Your objective:
Copy exactly, no pictures: every line from the one that contains "649x365 pixels. Task: Select" through the end of the entries below.

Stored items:
Content starts

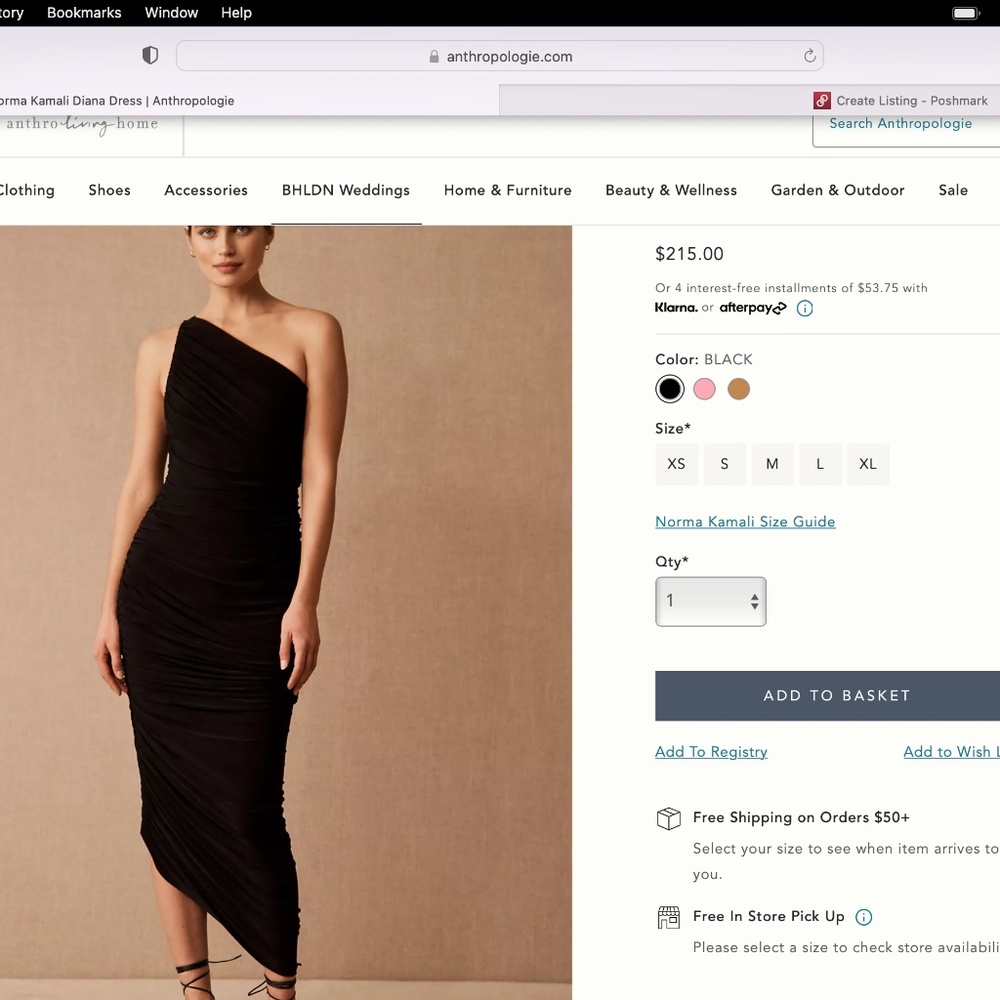Image resolution: width=1000 pixels, height=1000 pixels.
Task: Reload the page via the refresh icon
Action: pyautogui.click(x=810, y=56)
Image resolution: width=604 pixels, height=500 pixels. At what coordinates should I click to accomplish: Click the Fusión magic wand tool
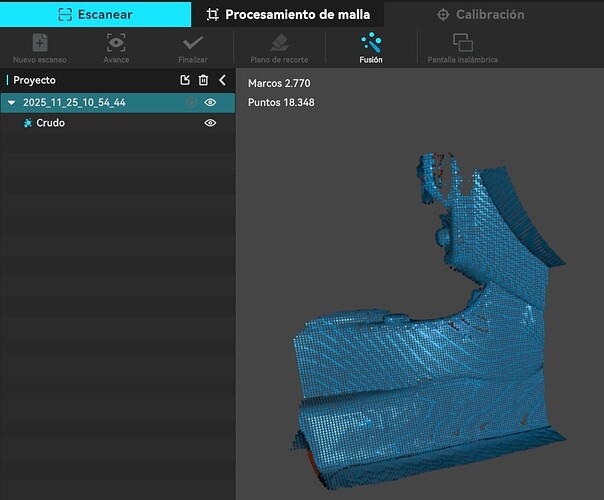[x=371, y=43]
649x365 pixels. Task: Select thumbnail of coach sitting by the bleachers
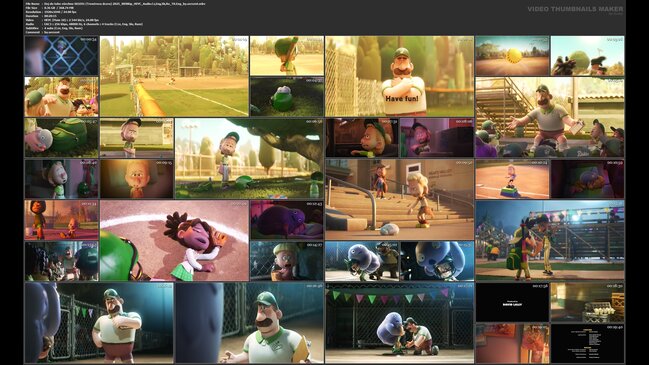(550, 117)
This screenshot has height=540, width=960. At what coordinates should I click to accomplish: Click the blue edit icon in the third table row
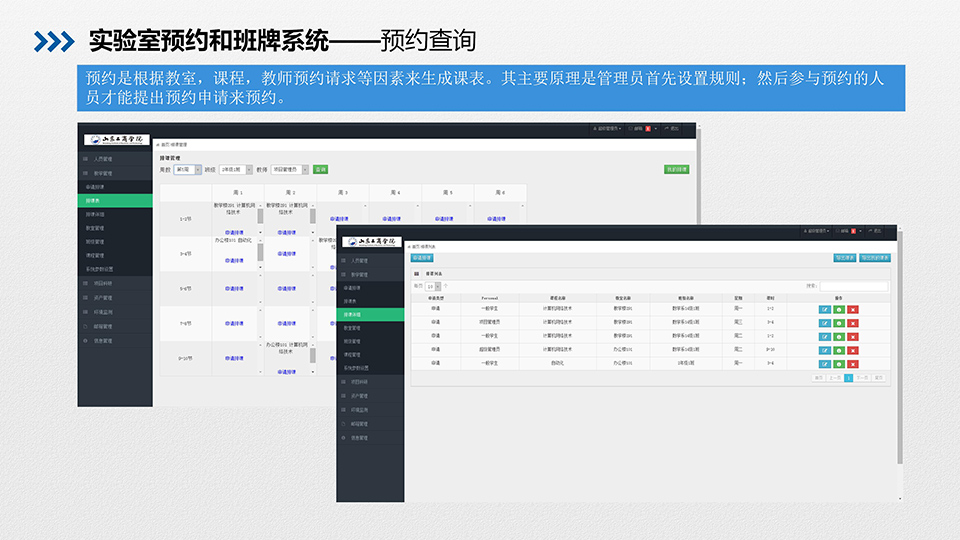(825, 337)
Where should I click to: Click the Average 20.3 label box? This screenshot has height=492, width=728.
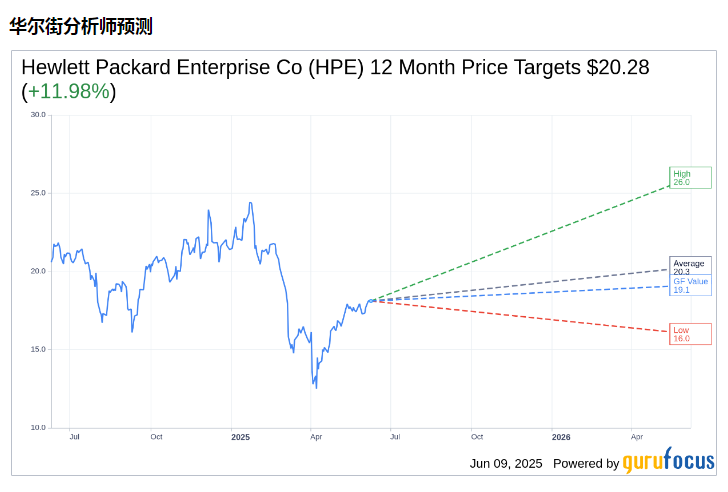click(690, 265)
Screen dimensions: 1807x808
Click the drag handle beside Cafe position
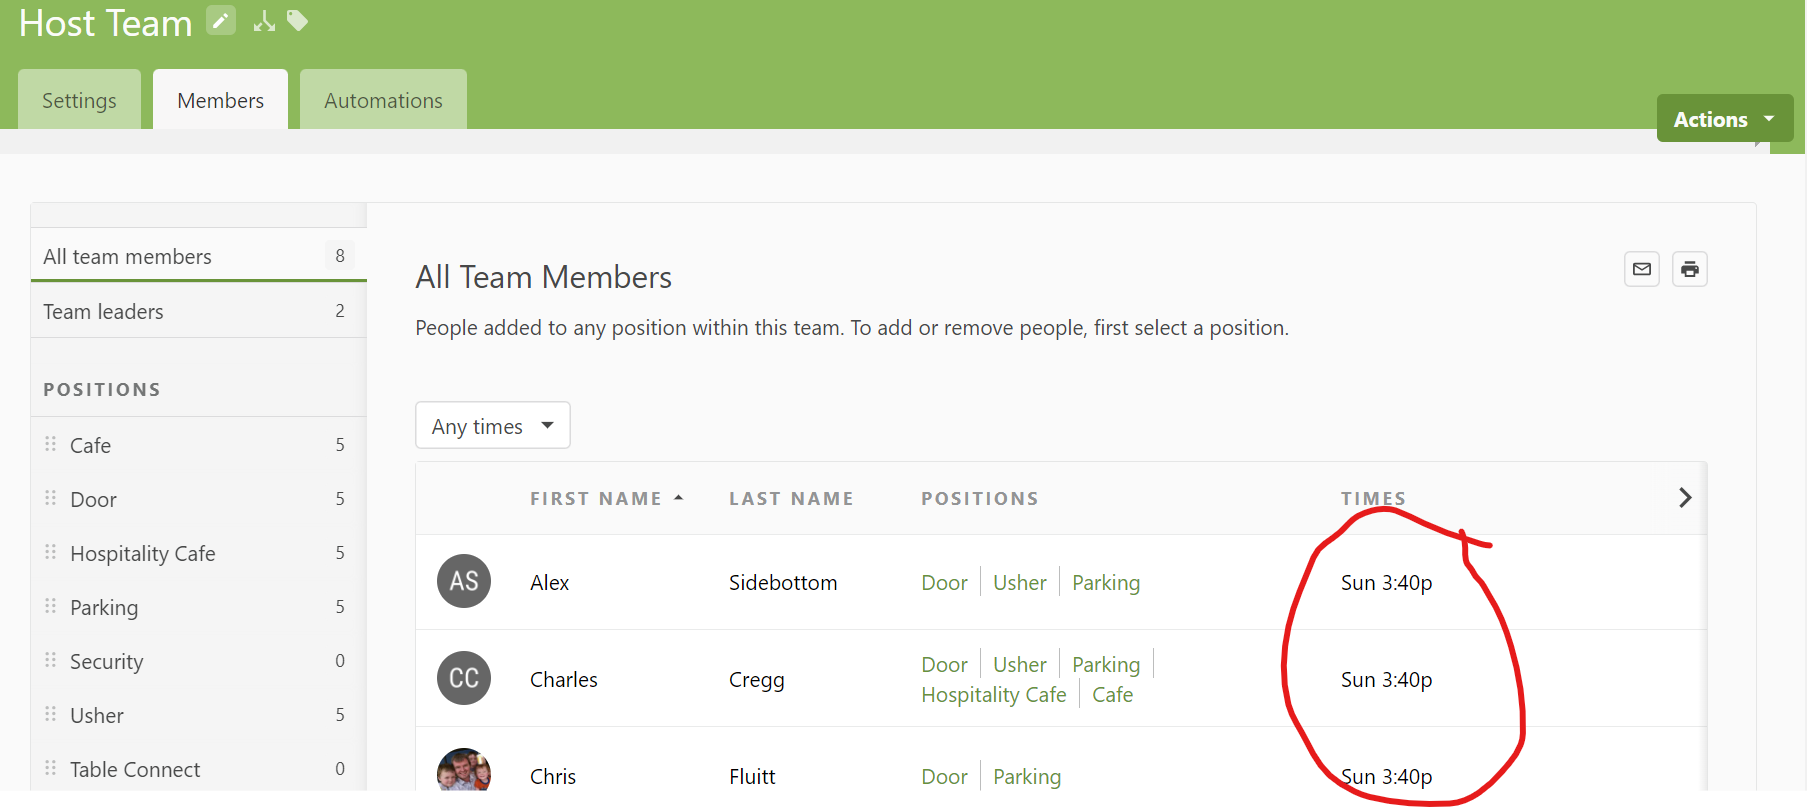(51, 444)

Content ends

Answer section:
649x365 pixels. Task: Select thumbnail of coach sitting by the bleachers
(550, 117)
This screenshot has height=540, width=960. At what coordinates should I click to accomplish: Click the blue edit icon in the third table row
(825, 337)
Where should I click to: Click the Average 20.3 label box? This screenshot has height=492, width=728.
click(690, 265)
Screen dimensions: 1807x808
Click the drag handle beside Cafe position
(51, 444)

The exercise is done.